Exploring Europa: The Quest for Life on Jupiter’s Moon

Exploring Europa: The Quest for Life on Jupiter’s Moon

2024-03-07 05:29:52
Europa is known as the fourth largest of Jupiter’s more than 90 moons, and it is the sixth closest moon to the planet.

Europa is slightly smaller than Earth’s moon, and consists of an ice crust estimated to be regarding 10 to 15 miles thick, and a very thin atmosphere, consisting of oxygen.

Jupiter’s moon was one of the most likely places to host life in our solar system, and hopes were raised further last year when a study revealed that Europa contains carbon dioxide on its surface, which on Earth is a byproduct of cell function.

But new research dashed these hopes, as scientists from Princeton University discovered that there is less oxygen on the surface of the moon than previously thought, which is crucial for cells to be able to perform their functions.

NASA scientist Kevin Hand, who was not involved in the research published in the journal Nature Astronomy, said more work is needed to confirm these results, which conflict with previous telescope observations of condensed oxygen in Europa’s ice that indicate a higher concentration of oxygen.

In the new research, scientists relied on data collected by NASA’s Juno spacecraft during a particularly close flyby of Europe in 2022, from a distance of only 353 km.

An American-European team calculated that between 6 and 18 kg of oxygen are produced every second on the surface of Europe. There were much broader estimates, which calculated that up to 1,100 km of oxygen is produced per second.

Lead study author Jami Szalay, a plasma physicist at Princeton University, commented on these results, saying: “It is at the lower end of what we expected.”

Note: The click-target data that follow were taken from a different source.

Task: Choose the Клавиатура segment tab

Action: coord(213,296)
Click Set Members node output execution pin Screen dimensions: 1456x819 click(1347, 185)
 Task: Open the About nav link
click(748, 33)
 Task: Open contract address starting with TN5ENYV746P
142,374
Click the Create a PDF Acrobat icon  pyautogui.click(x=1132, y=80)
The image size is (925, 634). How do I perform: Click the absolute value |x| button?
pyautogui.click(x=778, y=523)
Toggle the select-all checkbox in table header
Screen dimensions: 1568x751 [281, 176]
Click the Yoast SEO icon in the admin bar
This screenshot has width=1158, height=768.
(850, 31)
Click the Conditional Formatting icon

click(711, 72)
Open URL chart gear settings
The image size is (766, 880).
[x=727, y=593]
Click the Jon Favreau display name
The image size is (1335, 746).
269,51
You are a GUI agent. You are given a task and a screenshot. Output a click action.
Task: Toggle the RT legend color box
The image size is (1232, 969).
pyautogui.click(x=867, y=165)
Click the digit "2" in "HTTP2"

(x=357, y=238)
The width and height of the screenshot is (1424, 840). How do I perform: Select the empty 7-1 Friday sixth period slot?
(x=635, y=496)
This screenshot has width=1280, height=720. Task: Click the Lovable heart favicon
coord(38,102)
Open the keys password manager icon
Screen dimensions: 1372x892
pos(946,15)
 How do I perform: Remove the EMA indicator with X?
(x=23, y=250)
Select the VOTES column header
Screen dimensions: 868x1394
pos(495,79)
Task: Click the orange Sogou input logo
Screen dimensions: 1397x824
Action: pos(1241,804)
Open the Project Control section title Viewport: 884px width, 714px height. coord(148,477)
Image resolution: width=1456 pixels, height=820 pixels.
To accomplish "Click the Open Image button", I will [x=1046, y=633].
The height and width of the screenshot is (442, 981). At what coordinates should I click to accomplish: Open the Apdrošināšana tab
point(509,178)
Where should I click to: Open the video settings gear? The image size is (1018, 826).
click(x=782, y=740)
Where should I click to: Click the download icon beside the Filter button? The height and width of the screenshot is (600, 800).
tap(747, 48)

He added that scientists remain optimistic that Europa might still harbor life in the form of microbes and that the scarcity of oxygen is “not completely prohibitive” for habitation.

Unlike here on Earth, where the photosynthesis of plants, algae and cyanobacteria pumps life-sustaining oxygen into the atmosphere, on Europe “charged particles from space bombard the moon’s icy crust,” causing the frozen surface to release hydrogen and oxygen molecules. , according to scientists.

“The ice crust is like the lungs of Europe,” Szalay continued. “The surface — the same surface that protects the ocean beneath it from harmful radiation — is, in a sense, breathing.”